[Extract]
In sampling the timers, the events that may occur are errors on packet reception, and no response to a previous transmission. Timers associated with packet reception are common to all nodes and detect different types of receive errors. When these errors are detected they are handled as discussed above. The timers used to indicate no response to a previous transmission is associated with a Primary. When the timeout occurs the Primary consults its internal node database to evaluate the implication of no response. If the database indicates that node has never been up, the assumption is that it does not exist. The current interaction with this node is terminated, and at some later time it is polled again to determine its existence. If the database indicates that node has been up and this is the first time it did not respond then the assumption is that it just failed or is totally out of communications. As a result current interaction is terminated and the SBC is alerted to this new status condition, and at some later time it will be polled again to determine its status. If, on a later poll, that node is discovered to be operational, its new status is reported to the SBC and normal interaction is resumed.
IV. FIBER OPTICS

Design Considerations

Fiber optic components were chosen to meet the objective of maximum distance between nodes, with the restriction that the products chosen must be commercially available. The objective of maximum distance means minimizing losses, not only in the fiber but through other components such as switches, splices, and connectors. The problem of pulse dispersion, which tends to limit bandwidth and/or distance in many systems, was not a serious consideration here because of the low (1 Mbit/second) data rate. The loss considerations, however, are accentuated by the requirement that the fiber optic system must operate over two inter-node lengths since our design rules state that loop integrity must be maintained even when one node has had complete electrical failure. How the above criteria affected the selection of each component will be explained in the following paragraphs.

[Extracted records]
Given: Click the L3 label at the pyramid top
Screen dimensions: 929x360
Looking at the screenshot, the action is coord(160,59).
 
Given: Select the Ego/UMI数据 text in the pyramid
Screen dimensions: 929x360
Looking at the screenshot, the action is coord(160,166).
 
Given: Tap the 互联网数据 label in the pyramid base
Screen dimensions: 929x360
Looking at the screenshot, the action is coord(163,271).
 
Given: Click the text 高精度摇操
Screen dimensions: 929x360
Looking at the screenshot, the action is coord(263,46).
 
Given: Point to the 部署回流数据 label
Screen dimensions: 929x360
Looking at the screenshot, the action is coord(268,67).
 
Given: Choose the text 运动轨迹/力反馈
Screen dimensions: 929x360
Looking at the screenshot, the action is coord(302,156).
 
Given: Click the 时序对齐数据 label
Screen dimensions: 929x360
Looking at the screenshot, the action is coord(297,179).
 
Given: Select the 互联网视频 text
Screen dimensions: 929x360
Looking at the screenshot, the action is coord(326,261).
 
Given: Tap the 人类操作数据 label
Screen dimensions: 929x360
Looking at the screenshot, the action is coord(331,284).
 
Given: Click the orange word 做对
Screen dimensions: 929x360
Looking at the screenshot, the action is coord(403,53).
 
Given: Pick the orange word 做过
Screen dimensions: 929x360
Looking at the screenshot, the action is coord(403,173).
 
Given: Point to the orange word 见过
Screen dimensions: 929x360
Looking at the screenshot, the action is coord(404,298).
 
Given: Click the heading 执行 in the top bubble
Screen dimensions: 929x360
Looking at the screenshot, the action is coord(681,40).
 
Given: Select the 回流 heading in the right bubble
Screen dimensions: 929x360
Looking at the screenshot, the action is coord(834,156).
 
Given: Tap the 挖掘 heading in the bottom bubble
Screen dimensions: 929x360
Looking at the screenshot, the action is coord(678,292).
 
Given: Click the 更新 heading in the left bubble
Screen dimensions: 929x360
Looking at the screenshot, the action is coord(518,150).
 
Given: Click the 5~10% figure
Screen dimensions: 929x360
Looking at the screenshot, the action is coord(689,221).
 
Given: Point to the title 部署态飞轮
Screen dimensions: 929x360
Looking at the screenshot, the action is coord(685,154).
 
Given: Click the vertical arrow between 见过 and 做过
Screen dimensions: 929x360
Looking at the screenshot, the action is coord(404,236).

[Objective] Extend the fiber optic network text, picking up after its last sentence. The items come from a separate source.

[Exercise response]
The fiber selected is graded index, multimode, with core/cladding diameters of 50/125 micrometers respectively. At a wavelength of 1300 nanometers this fiber has an attenuation of 1 dB/km. This type of fiber is readily available in cabled form since it has been used extensively by the telecommunications industry. This brings the added advantage of availability of connectors and other hardware as well as pigtailed sources and detectors. Single mode fiber, which has even less attenuation, is also readily available. This type of fiber, however, has a very small core size which makes the problems of connectorizing, splicing, and switching very severe, thus it was considered impractical for this application.

For practical use the fiber must be put in cable form by adding strength members and protective materials. Since GRIDNET requires a dual loop, a two-fiber cable was a natural choice. Each fiber is contained in a 1 mm buffer tube with each tube surrounded by Kevlar fibers and then enclosed in a protective sheathing. The two sheathed fibers are then molded together much in the same manner as common lamp cord. The cable was purchased in 2 kilometer lengths which is the maximum standard reel size.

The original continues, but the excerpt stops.